- [SUPPLIED DATA]
--- Begin ---

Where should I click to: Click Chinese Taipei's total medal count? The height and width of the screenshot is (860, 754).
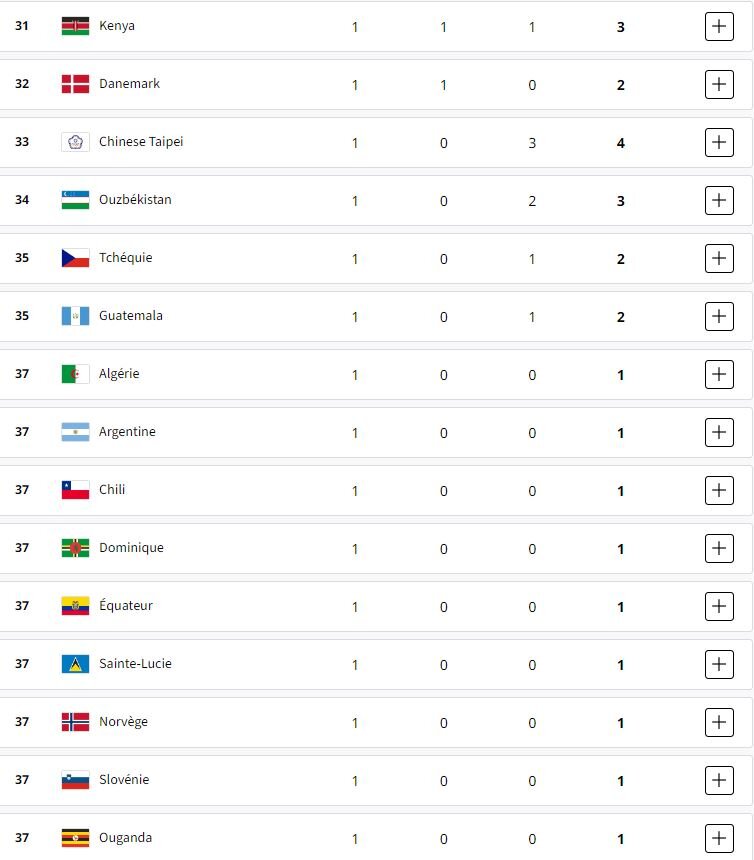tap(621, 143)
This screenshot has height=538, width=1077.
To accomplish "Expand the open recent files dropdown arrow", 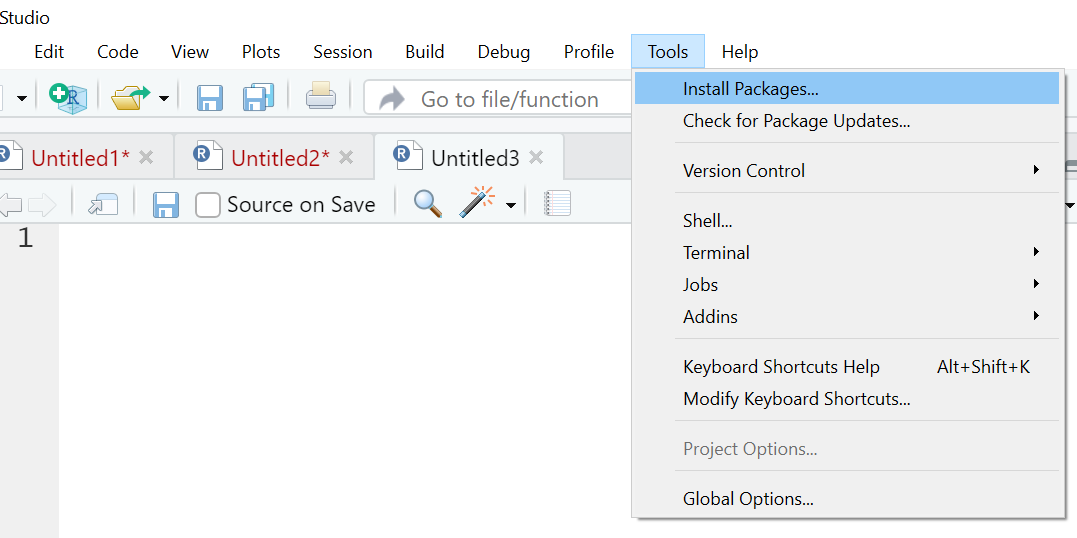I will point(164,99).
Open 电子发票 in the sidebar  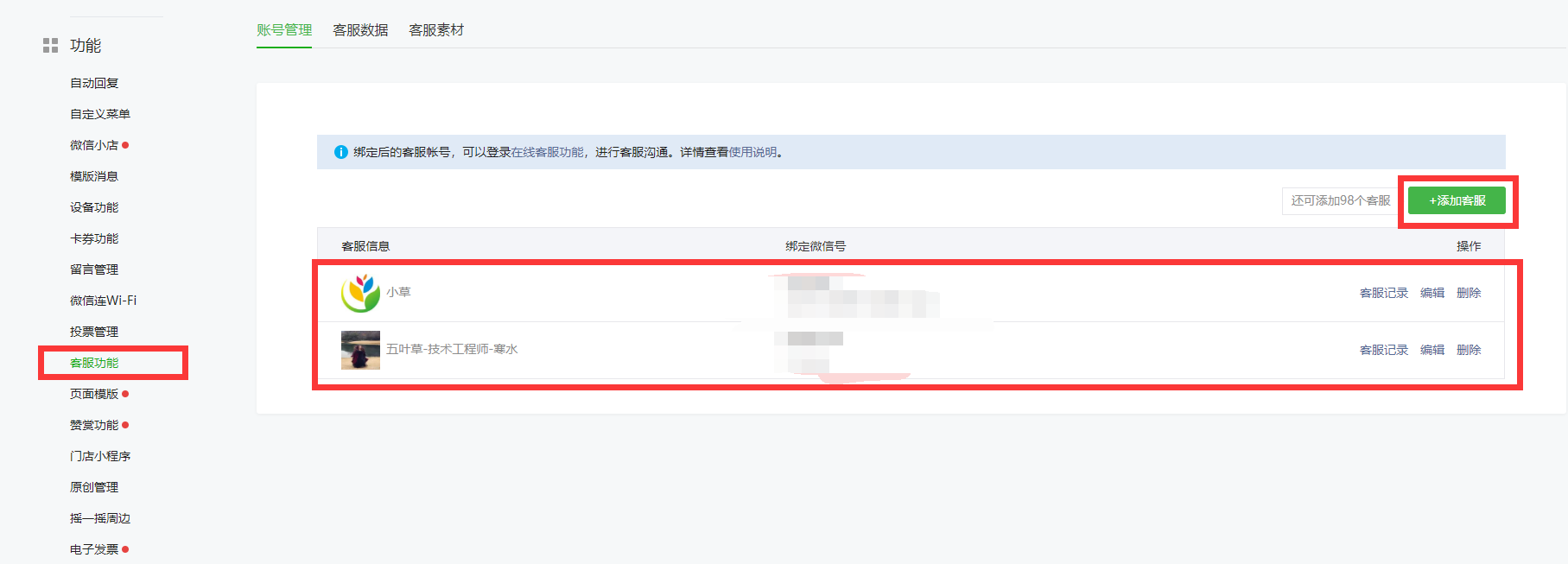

--- End ---

- [PROMPT]
Count the lines in the records above that contain the string "height". Give only the number.

- [SOLUTION TO THIS TASK]
2